Germany directly controls the reimbursement of pharmaceuticals. In that country, where a lot of the drug manufacturers have their home base, they have no trouble in directly influencing the cost of the pharmaceuticals. In Britain and France they're looking at the whole issue of how prescriptions get written and at education, which we've gone through.
So there are possibly 23 alternatives we can look at. That's where the study should be going. That's where your researchers and clerk should be looking; that is, at what are the successful mechanisms in other western countries. Some of them don't have the paranoia for actually controlling the pharmaceutical industry that we see south of the border. So there are solutions. Looking for solutions is what we need to do, but let's look at some kind of sensible solution.
The Chairman: Thank you.
We will have one final question from Mr. Bodnar.
Mr. Morris Bodnar: Thank you, Mr. Chairman.
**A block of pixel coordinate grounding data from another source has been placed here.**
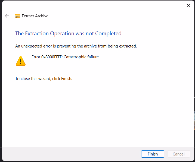Select the "An unexpected error" description line

click(76, 46)
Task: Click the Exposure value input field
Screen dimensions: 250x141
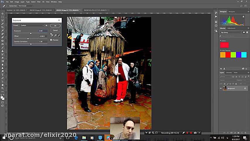Action: pyautogui.click(x=42, y=31)
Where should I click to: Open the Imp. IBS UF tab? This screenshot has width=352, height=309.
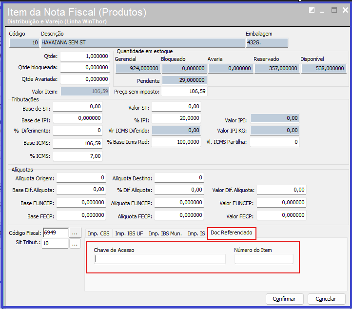pos(129,233)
With regard to what Mr. Peters said, no, my questions are not biased towards the drug industry. I thought that I was the one who was trying to suggest solutions that would protect the consumers. I'm not saying that you shouldn't say anything here that might slam the drug manufacturers. If it's constructive criticism, that's exactly what we want. We want to make sure that what is available is the best solution possible for the Canadian consumers, because the Canadian consumers end up paying for everything. That includes you and me, I'm sure.
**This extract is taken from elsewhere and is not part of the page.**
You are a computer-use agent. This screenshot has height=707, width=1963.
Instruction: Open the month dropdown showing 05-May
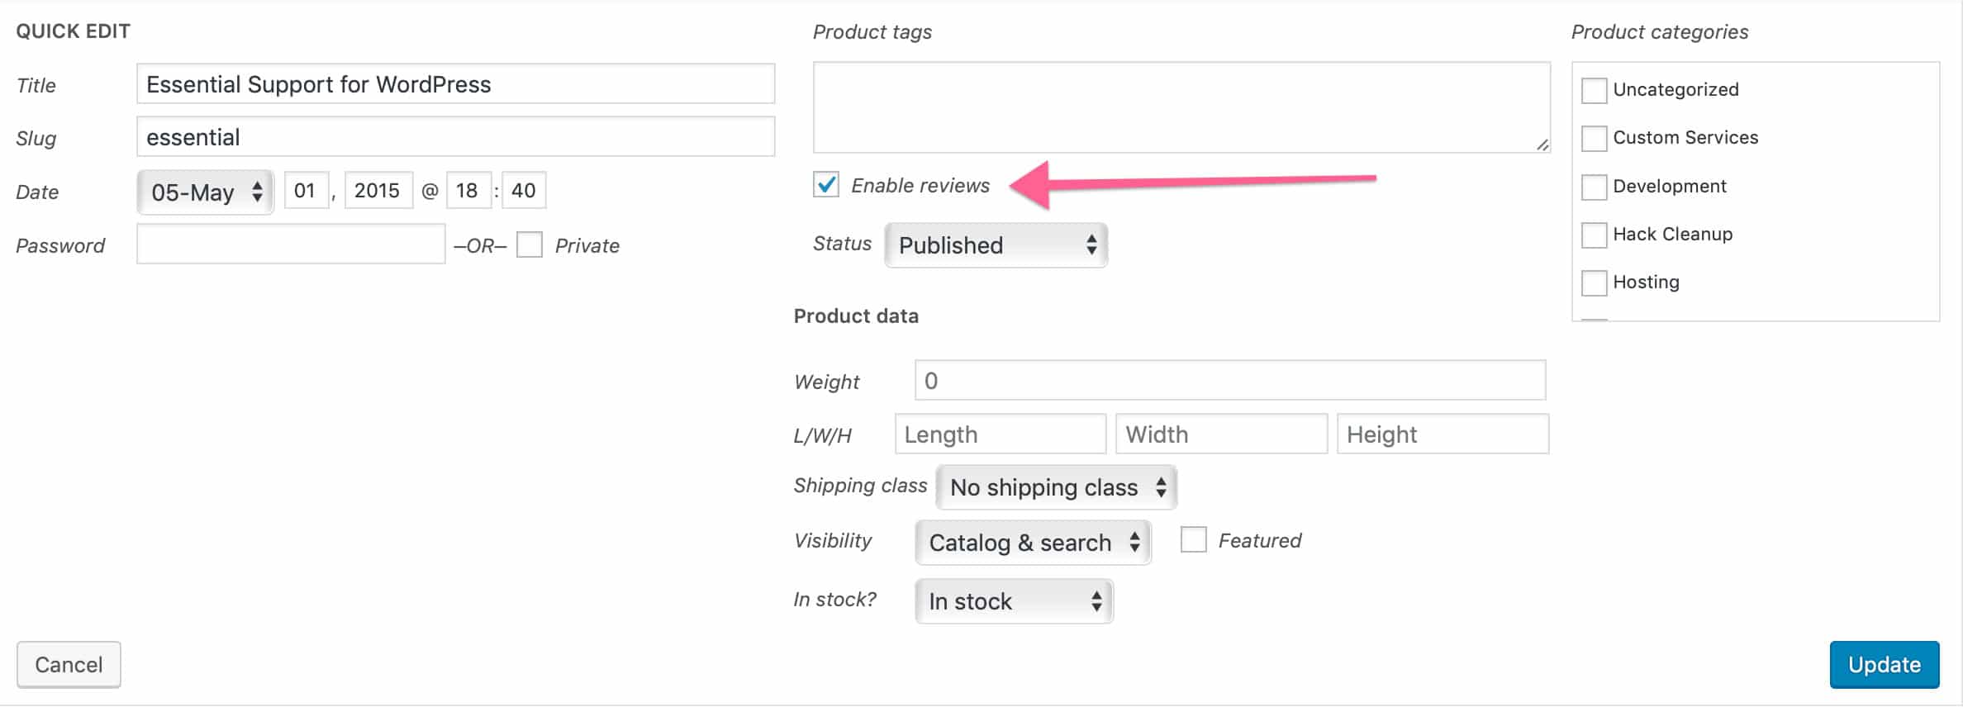(205, 192)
My final question deals with the Patented Medicine Prices Review Board. As you well know, federal jurisdiction extends only as far as patent drugs. Patent drugs are in fact a small part, relatively speaking, of total drug costs to the Canadian public, and a large part of the cost is through generic drugs. Would you agree that the pricing of drugs in the generic industry should be delegated by the provinces to the federal government so that the Patented Medicine Prices Review Board can also oversee the prices of the generic industry?
The Chairman: Does anybody have an opinion?
Ms Chin-Yee: Yes. I'm glad I can agree with you. I think that should happen, that we look at pricing of all the drugs that are necessary for the health of Canadians.
But I think you need to look carefully at the regulations for the Patented Medicine Prices Review Board and to make sure that the comparisons they are making are based on OECD numbers, not on the five countries, I think it is, they currently look at.
So I think we need to broaden the scope of how they do their comparisons and also to look at it from the whole system's perspective. It will be very interesting to see how they react to the issue of possibly having a national pharmacare program and to see what they think the impact on the system might be. But I think you are right that we need to include not just patent medicines but all the medicine that is necessary.
The Chairman: I'd like to thank the witnesses. We had some very good presentations made to us, and you spoke with passion for what you believe in.
I know this technology is a little strange, but we really are quite determined to hear from all 150 witnesses from across the country who have asked to be heard.
For Mr. Slaney in particular, who has come down from Cape Breton for this, I'm sure that I speak for all members of the committee when I say that we really appreciate you making the trip to Halifax in order to help us out.
Your views are taken quite seriously. You have shown that when challenged, such as you were by Mr. Bodnar, you're willing to fight for what you believe in, and that's very important for us to hear.
That ends our session together. If there's any further word you'd like to contribute, please write us in care of the House of Commons. Before we finish our deliberations we'll take a look at any additional notes you may have. Thank you again.
The committee is adjourned until 3:30 this afternoon in the same room.